> **THE TASK**
Find the line holding "At what coordinates should I click to accomplish: Clear" in the entries below. Give it again exactly, along with every line after it up to and including the line holding "Click the author's".

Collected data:

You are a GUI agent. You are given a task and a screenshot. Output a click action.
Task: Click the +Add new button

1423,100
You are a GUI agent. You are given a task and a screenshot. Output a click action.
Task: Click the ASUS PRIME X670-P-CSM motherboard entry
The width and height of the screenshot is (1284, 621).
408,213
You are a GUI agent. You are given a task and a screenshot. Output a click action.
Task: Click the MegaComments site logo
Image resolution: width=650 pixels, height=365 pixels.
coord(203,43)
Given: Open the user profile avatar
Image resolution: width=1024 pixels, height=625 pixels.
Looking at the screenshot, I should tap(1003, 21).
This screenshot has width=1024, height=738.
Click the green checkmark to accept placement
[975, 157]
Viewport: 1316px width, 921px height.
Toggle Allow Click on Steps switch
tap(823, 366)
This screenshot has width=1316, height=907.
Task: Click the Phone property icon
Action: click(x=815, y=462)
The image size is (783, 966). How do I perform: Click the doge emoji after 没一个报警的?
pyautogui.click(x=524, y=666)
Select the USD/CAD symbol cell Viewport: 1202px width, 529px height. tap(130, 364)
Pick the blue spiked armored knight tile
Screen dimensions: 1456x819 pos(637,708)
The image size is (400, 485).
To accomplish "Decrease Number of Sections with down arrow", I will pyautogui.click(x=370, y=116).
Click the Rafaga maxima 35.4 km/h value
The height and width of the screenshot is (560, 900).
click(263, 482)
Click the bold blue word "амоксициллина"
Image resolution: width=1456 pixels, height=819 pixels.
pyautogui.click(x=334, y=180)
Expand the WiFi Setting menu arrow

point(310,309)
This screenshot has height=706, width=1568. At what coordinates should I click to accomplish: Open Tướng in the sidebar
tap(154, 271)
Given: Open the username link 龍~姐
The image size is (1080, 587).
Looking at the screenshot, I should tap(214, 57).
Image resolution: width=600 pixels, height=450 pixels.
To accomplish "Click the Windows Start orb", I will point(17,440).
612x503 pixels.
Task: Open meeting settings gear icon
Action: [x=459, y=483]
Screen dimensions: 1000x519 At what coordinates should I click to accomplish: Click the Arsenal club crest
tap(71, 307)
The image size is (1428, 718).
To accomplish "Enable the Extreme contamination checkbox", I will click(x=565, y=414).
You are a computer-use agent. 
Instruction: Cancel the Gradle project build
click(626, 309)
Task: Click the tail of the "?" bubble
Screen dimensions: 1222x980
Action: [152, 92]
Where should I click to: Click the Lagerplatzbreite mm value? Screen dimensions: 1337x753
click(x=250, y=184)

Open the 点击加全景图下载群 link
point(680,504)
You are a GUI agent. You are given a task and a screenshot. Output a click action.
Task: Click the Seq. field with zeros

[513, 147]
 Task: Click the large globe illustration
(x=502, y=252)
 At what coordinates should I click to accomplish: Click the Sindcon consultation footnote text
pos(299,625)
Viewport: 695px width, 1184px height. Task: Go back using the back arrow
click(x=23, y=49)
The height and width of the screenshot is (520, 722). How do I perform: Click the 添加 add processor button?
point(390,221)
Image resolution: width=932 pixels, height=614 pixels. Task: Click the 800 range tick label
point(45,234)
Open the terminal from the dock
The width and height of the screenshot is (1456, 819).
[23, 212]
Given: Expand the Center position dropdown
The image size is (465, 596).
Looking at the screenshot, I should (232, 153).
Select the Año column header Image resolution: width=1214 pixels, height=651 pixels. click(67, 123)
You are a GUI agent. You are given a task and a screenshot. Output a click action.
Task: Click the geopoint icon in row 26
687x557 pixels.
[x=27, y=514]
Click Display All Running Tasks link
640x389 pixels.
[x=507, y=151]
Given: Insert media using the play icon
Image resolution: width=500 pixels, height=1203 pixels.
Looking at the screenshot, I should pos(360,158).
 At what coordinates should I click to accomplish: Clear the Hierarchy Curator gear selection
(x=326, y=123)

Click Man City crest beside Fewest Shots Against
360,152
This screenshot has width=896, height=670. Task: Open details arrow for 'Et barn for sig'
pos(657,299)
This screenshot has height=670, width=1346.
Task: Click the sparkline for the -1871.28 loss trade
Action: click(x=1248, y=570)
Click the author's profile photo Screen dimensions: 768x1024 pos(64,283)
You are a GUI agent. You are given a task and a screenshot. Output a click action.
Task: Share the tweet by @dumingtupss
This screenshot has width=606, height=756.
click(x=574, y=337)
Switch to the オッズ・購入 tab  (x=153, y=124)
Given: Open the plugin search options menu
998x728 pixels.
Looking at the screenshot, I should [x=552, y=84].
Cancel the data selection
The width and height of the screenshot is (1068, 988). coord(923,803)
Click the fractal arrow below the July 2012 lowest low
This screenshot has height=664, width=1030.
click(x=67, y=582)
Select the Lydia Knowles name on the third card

> **WRITTEN ANSWER**
 At what coordinates should I click to accomplish: Clear the Hierarchy Curator gear selection
(x=326, y=123)

Click Man City crest beside Fewest Shots Against
360,152
This screenshot has width=896, height=670. Task: Open details arrow for 'Et barn for sig'
pos(657,299)
This screenshot has height=670, width=1346.
Task: Click the sparkline for the -1871.28 loss trade
Action: click(x=1248, y=570)
Click the author's profile photo Screen dimensions: 768x1024 pos(64,283)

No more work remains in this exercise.